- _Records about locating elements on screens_
┌──
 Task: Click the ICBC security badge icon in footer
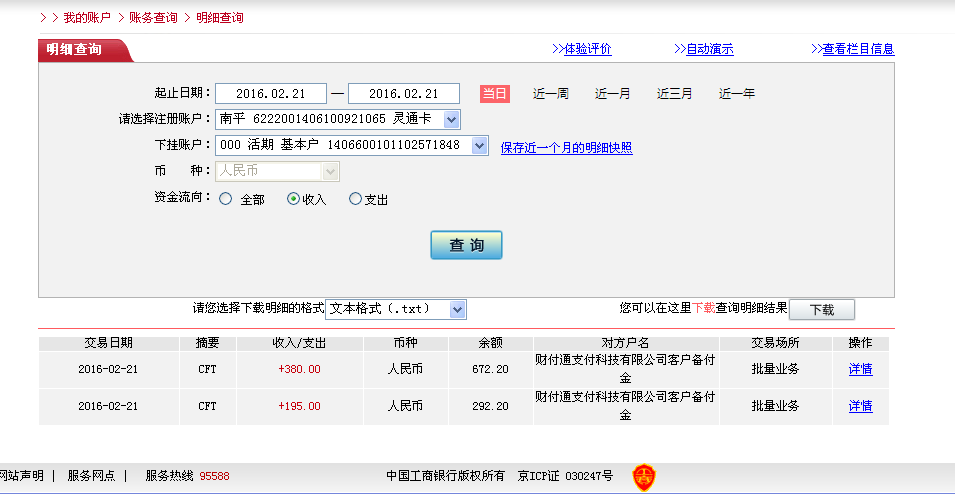643,477
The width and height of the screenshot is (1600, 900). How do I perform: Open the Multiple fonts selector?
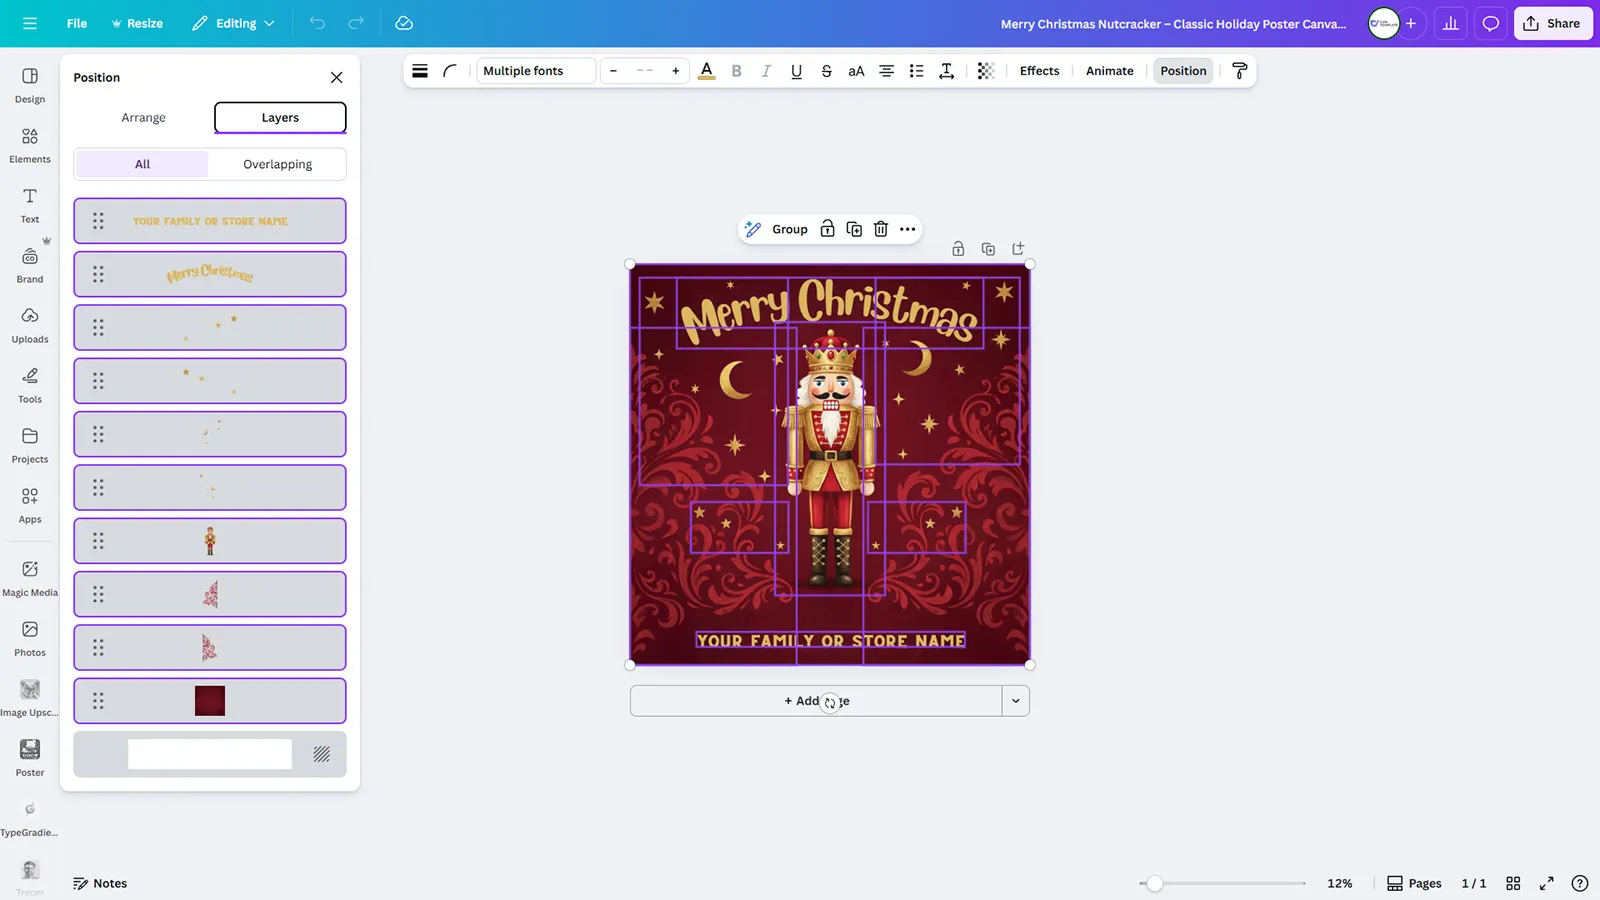coord(535,70)
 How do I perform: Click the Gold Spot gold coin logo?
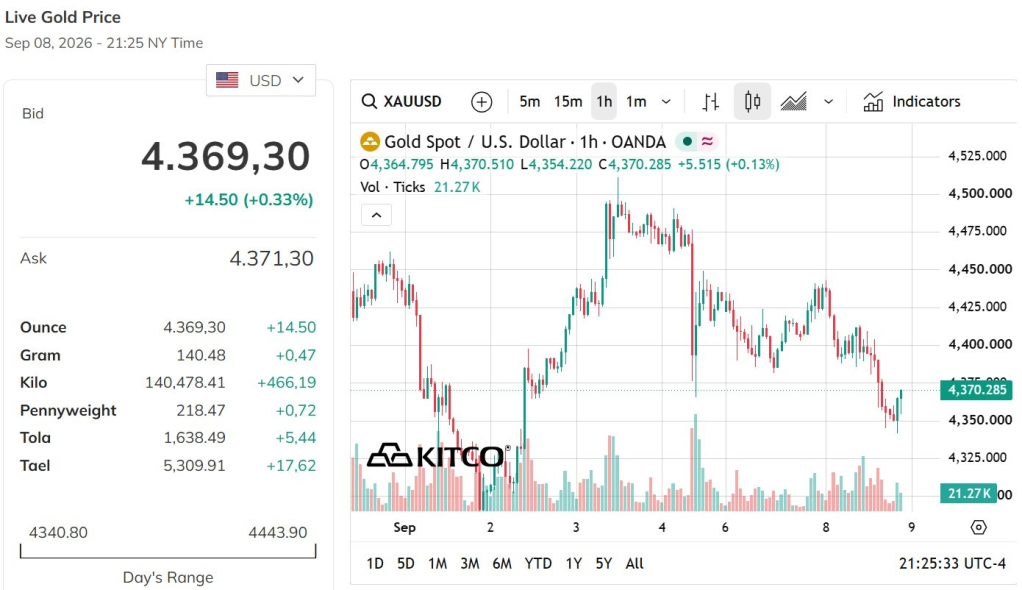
└──
- _Instructions for the task_
Extract the lines from the one containing "The width and" through the last line, copying them verbatim and leaving out the pictures.

- _Task output_
The width and height of the screenshot is (1600, 900). How do I perform: Open the Multiple fonts selector?
coord(535,70)
 How do I perform: Click the Gold Spot gold coin logo?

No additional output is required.